Film #66: Ocean Waves (1993)

aka: 海がきこえる (Umi ga kikoeru), I Can Hear the Sea
directed by: Tomomi Mochizuki
length: 72 minutes
language: Japanese
watched on: 18 September 2012

When I reviewed “Whispers of the Heart”, another Studio Ghibli title, back in January 2011, I remarked at the time that the film, however wonderful it was and however beautifully it portrayed its setting, lost a lot of magic simply by being set in the real world rather than in a fantasy world. The same is very much true of this film, although to be honest, it wasn’t that inspiring a story at all. It was in fact a TV movie, never released in cinemas, and completed on a smaller budget (that overran) compared to other Ghibli titles. In English, confusingly, it has two titles, although I will be using “Ocean Waves” here just because I think that’s the one they use in the UK.

The film does happen to have the rare distinction among Ghibli films of having a male protagonist, which doesn’t happen very often. It’s set somewhere rural, perhaps Shikoku island, and it follows the story of a boy who falls in love with a girl while they’re on holiday in Hawaii; later they travel to Tokyo together because she wants to go back and see her father, but it doesn’t work out for some reason. To be honest, I’ve forgotten, since the film and plot really weren’t that interesting.

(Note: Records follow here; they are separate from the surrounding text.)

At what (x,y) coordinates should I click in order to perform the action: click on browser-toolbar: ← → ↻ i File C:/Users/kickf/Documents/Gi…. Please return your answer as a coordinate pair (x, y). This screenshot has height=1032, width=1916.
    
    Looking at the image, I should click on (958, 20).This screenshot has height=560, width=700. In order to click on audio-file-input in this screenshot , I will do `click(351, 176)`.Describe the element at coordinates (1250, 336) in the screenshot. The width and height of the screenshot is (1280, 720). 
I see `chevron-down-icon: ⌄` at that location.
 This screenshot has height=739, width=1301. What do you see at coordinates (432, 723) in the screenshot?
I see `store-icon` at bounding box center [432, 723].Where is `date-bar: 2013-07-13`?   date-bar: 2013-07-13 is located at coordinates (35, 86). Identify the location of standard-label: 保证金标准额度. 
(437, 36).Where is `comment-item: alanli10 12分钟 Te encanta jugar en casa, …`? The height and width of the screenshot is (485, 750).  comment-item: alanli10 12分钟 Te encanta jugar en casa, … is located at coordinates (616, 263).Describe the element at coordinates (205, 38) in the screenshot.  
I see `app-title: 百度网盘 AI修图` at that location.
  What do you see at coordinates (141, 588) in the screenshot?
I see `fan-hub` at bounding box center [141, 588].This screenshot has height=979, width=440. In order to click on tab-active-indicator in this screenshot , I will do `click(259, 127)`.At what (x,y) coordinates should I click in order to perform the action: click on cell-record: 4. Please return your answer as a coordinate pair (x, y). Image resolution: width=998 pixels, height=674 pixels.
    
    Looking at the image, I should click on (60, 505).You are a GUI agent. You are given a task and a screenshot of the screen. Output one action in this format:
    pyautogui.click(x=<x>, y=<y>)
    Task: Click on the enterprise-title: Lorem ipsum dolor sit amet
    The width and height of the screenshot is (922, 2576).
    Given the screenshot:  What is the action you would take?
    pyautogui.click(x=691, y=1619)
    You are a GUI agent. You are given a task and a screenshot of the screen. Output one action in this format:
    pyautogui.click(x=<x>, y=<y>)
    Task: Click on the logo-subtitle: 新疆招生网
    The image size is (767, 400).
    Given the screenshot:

I guess the main thing that interested me about this film was the opening shot. It’s in a train station, and it took me only a few seconds to realise that it was a realistic and eerily familiar depiction of the JR Kichijoji station, which is very near my apartment, and which I’ve used quite a lot. My apartment’s actually closer to the next line to the north, but I can cycle a lot. I was even in Kichijoji today, and yesterday, and tomorrow I’ll be cycling past it to get to work in Mitaka (a city which hosts the Ghibli museum, right enough). So it’s very strange for me to notice things like that, which are now very recognisable for me. Similarly, there were a few depictions of the rest of Tokyo later on which looked reminiscent, although generally it’s more of a look into a past version of Tokyo, because almost 20 years have passed since the film was made.

So anyway, the film wasn’t that great. It’s not without merit (as with all Ghibli films, it has beautiful set pieces and nice music), but it’s not typical Ghibli output, perhaps because it wasn’t by Miyazaki.